Oil Falls Below $76 on Services Report, Heads for Weekly Drop

Dec/06/2009 | Under Oil and Gas Drilling - Petroleum

Crude oil fell for a third day after a report showed service industries in the U.S. unexpectedly contracted in November, raising concern fuel demand may be slow to recover from the worst recession since World War II.

Oil headed for a second weekly decline after the Institute for Supply Management’s index of non-manufacturing businesses that make up almost 90 percent of the economy slipped to 48.7 from 50.6 in October, the Tempe, Arizona-based group said yesterday. A Labor Department report today will probably show the U.S. economy lost jobs in November.

“Oil is under pressure now simply because of the latest economic data out of the U.S.,” said Victor Shum, a senior principal at consultants Purvin & Gertz Inc. in Singapore. “The concern is that the unemployment report will also show poor performance. Some of that expectation is now priced into oil.”

Crude oil for January delivery fell as much as 85 cents, or 1.1 percent, to $75.61 a barrel in electronic trading on the New York Mercantile Exchange. It was at $75.94 at 11:35 a.m. Singapore time. Yesterday, the contract fell 14 cents to $76.46 a barrel, a four-day low. Prices, up 70 percent this year, are poised for a 0.2 percent weekly decline.

The Labor Department may say in a report today U.S. employers dropped 125,000 non-farm workers from their payrolls, according to the median of forecasts from 81 economists surveyed by Bloomberg News.

“The ISM non-manufacturing index reading was weaker than expected and that raised some investor anxiety ahead of the employment report,” said Toby Hassall, a research analyst with CWA Global Markets Pty in Sydney. “Policy makers have indicated they see the recovery as being very uneven, and I expect the unemployment rate to stay elevated for an extended period.”

Dollar Decline

The euro rose against the dollar and the yen after European Central Bank President Jean-Claude Trichet announced yesterday the first steps toward scaling back emergency lending designed to revive the region’s economy.

The U.S. currency was little changed after falling to $1.5053 per euro yesterday in New York. A weaker dollar increases the appeal of commodities as an alternative investment.

“The weaker dollar has been a very supportive element for oil,” Hassall said. “There is nothing to suggest the longer term downward trend in the dollar is about to break.”

Asian shares pulled back from a 15-month high today after U.S. equities declined yesterday, ending a three-day winning streak for the Standard & Poor’s 500 Index. The S&P 500 slipped 0.8 percent in New York.

Fuel Stockpiles

Oil declined 2.3 percent Dec. 2 after the U.S. Energy Department reported crude supplies rose 2.09 million barrels to 339.9 million, the highest level since August.

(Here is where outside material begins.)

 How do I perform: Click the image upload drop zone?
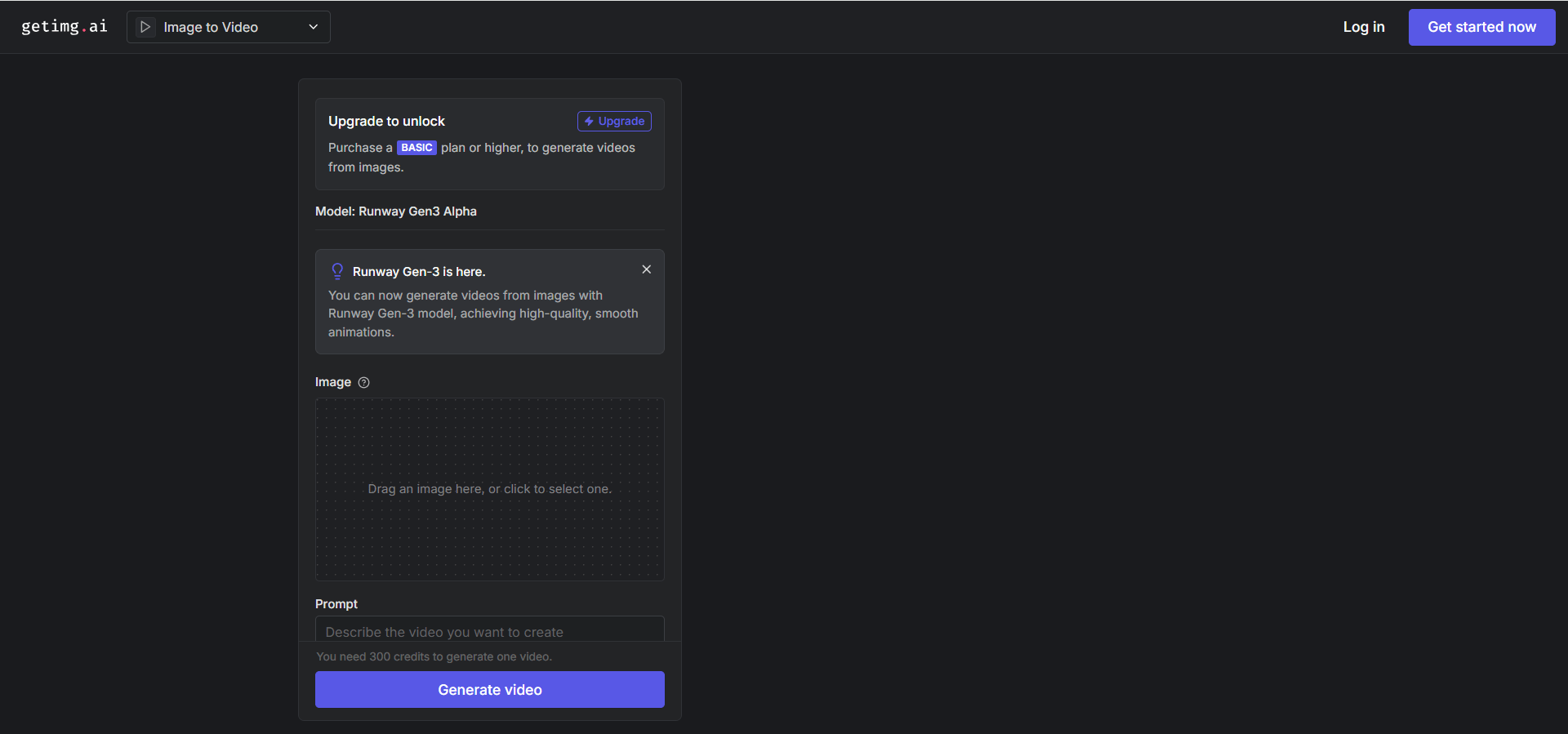tap(490, 489)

Total U.S. daily fuel demand averaged 18.5 million barrels in the four weeks ended Nov. 27, down 3.2 percent from a year earlier, the department said. Consumption slipped by 497,000 barrels a day last week.

“Even though the financial factors have been the main drivers of oil pricing, fundamentals do matter,” said Shum at Purvin & Gertz. “The weekly reports of inventory have been holding back further gains in oil.”

Brent crude oil for January settlement fell as much as 82 cents, or 1.1 percent, to $77.54 a barrel on the London-based ICE Futures Europe exchange. The contract traded at $77.87 a barrel at 11:32 a.m. in Singapore. Yesterday, it rose 48 cents, or 0.6 percent, to $78.36 a barrel.